Results: The review of many important articles and summarizing them was shown that ethanol causes exact changes in drug pharmacokinetics and sometimes in diseases therapeutic processes and sometimes these effects complicates the patient’s condition and even chronic alcohol usage can cause some diseases itself; it should say that using ethanol in drug dosages can have good effects in drug absorbance in oral and local usages.
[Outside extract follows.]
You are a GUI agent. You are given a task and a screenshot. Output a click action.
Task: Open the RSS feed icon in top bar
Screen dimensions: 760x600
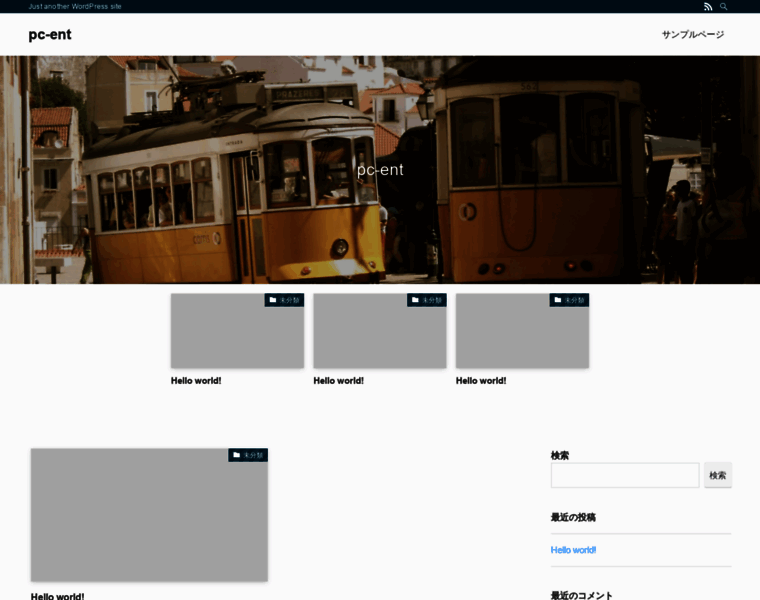pyautogui.click(x=708, y=7)
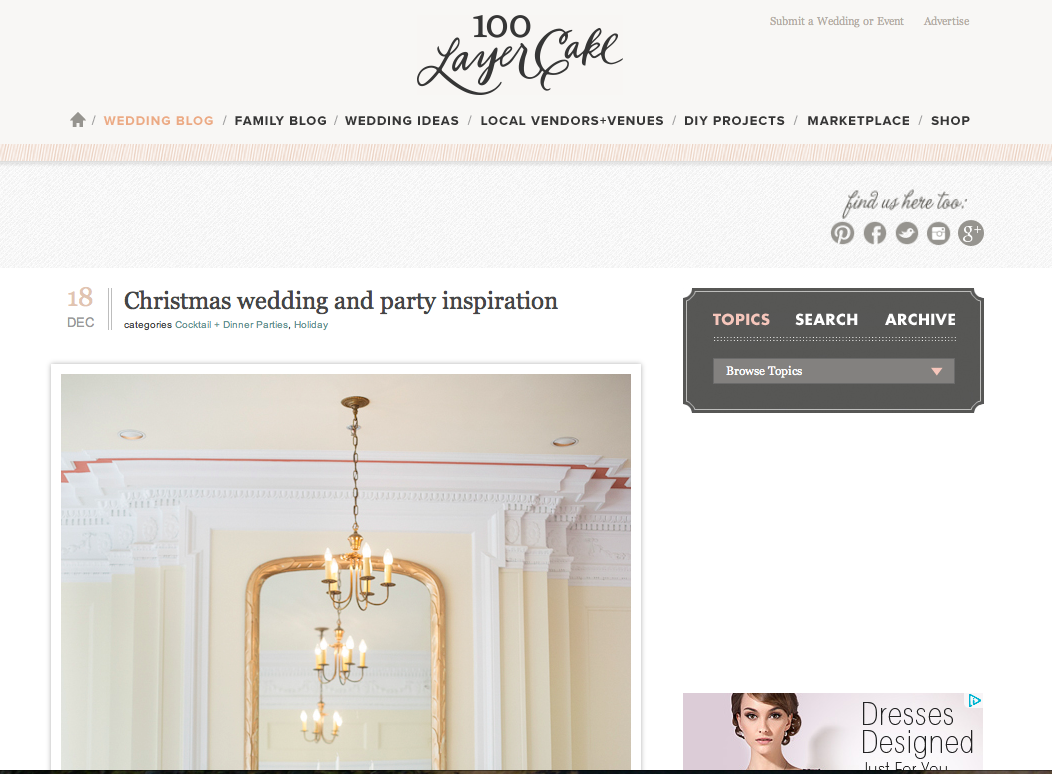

At the end it should say that using some of drugs with alcohol can change its pharmacokinetic in good or bad position, so using drugs with ethanol should checkout from all dimensions.
Conclusion: Chronic usage of alcohol as a daily drink makes serious body damages because of the changes in liver enzymes, gastric drug absorbance, kidneys function and etc. so alcohol necessarily damages the life (in healthy people it induces many kinds of diseases and in drug usage patients it makes the treatment process difficult).
Introduction
Ethanol (Alcohol) is a chemical compound with the chemical formula C2H6O; this is a volatile, flammable, colorless liquid witch is naturally produced by the fermentation of sugars by yeasts or synthetic via petrochemical processes [1,2]. It also has medical, chemical and antidotal (ethanol may be administered as an antidote to methanol and ethylene glycol poisoning) uses but ethanol today is use as a drink and unfortunately using the alcohol as a daily drink is widespread in many countries of the world and starting to use it from a young age can cause the damages to body organs and physical weakness [3-11]. But most importantly and according to the subject discussed in this article, the chronic alcohol consumption can cause many changes in drugs pharmacokinetics by changing in liver enzymes, stomach acidity and intestinal membrane permeability [12]. These changes can be good or bad; concomitant use of this drink with some of medications can change the ethanol metabolism to and cause toxication [13]. This article is discussed about some of the drug–alcohol interactions and tries to briefly describe these interacts.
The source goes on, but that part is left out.